A friend of mine from college who now works at the group home sent me this story. The air date was November 5th of last year. Sure, it’s a little old, but after some head-scratching stories in my last two posts, this profile piece was refreshing to watch. Clark has so much love for her kids that WECT could probably do a profile of those two as a follow-up, or highlight how ASAP is helping “aging” autistics as the adult population grows. An article in The Washington Post last year suggested we could have 1.5 million adults by 2016 (that’s only six years from now), which means there’s going to be a significant segment of the population that we’ll have to adapt to. Dylan and Remly, Clark’s two sons, will be a part of that population. Don’t be surprised if you see similar stories in your area or nationally in the future, as all those kids newspapers and TV stations featured in their autism stories of yesteryear will grow.
Evaluating progress is difficult with the wide range in severity, but the group home in this story does provide evidence that even the most severely impaired can live a fulfilling life if their needs are met.

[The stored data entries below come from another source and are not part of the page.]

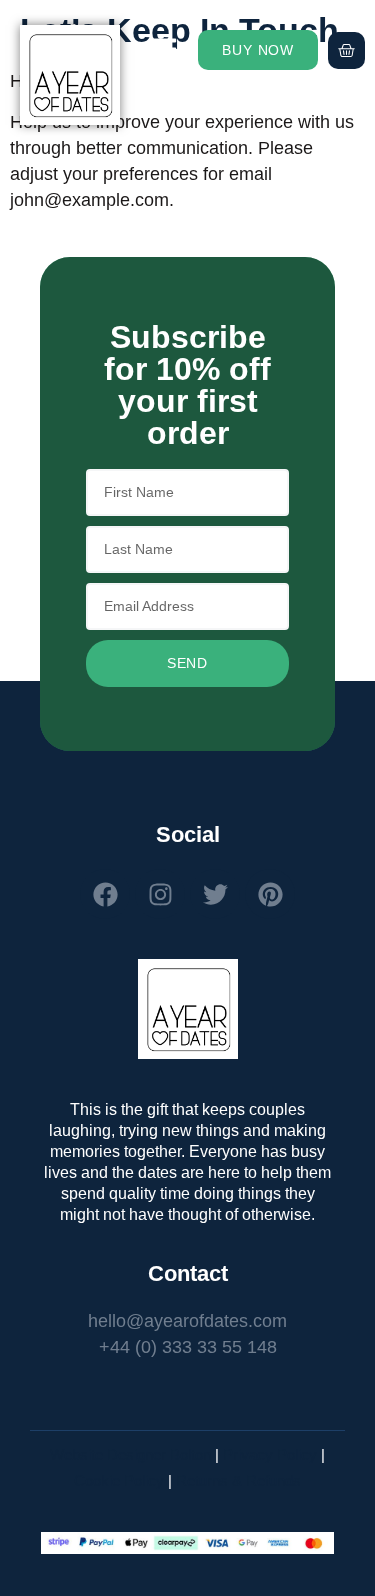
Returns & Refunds (238, 1480)
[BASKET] (346, 50)
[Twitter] (215, 894)
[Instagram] (160, 894)
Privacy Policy (270, 1454)
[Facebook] (105, 894)
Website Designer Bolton (130, 1454)
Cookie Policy (119, 1480)
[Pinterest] (270, 894)
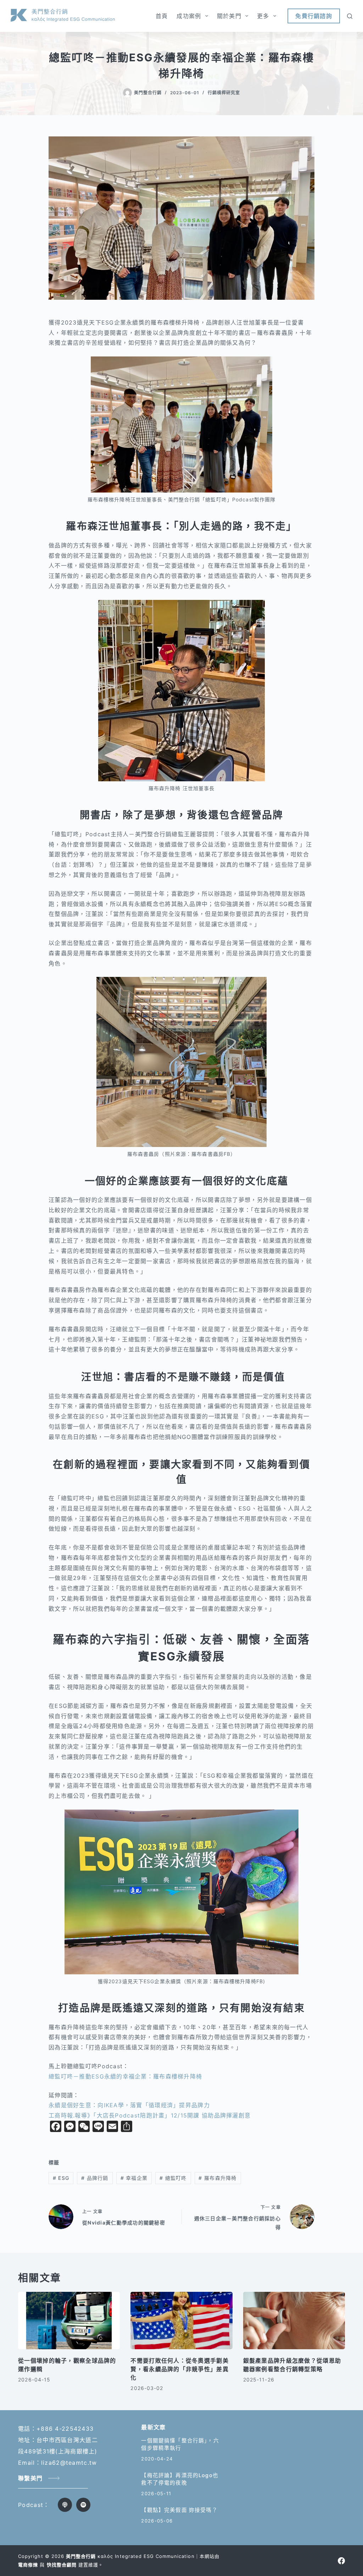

Last year, I questioned the idea of progress with autistic people and if that means they act more like neurotypicals or if more people are accepting autistic people’s views of the world. Some parents who read this will likely develop understandable fears, others will learn not to fret about the future.
The reporter does a fine job profiling how the center is already changing lives in its infancy and sets up possibilities for future stories in multiple directions.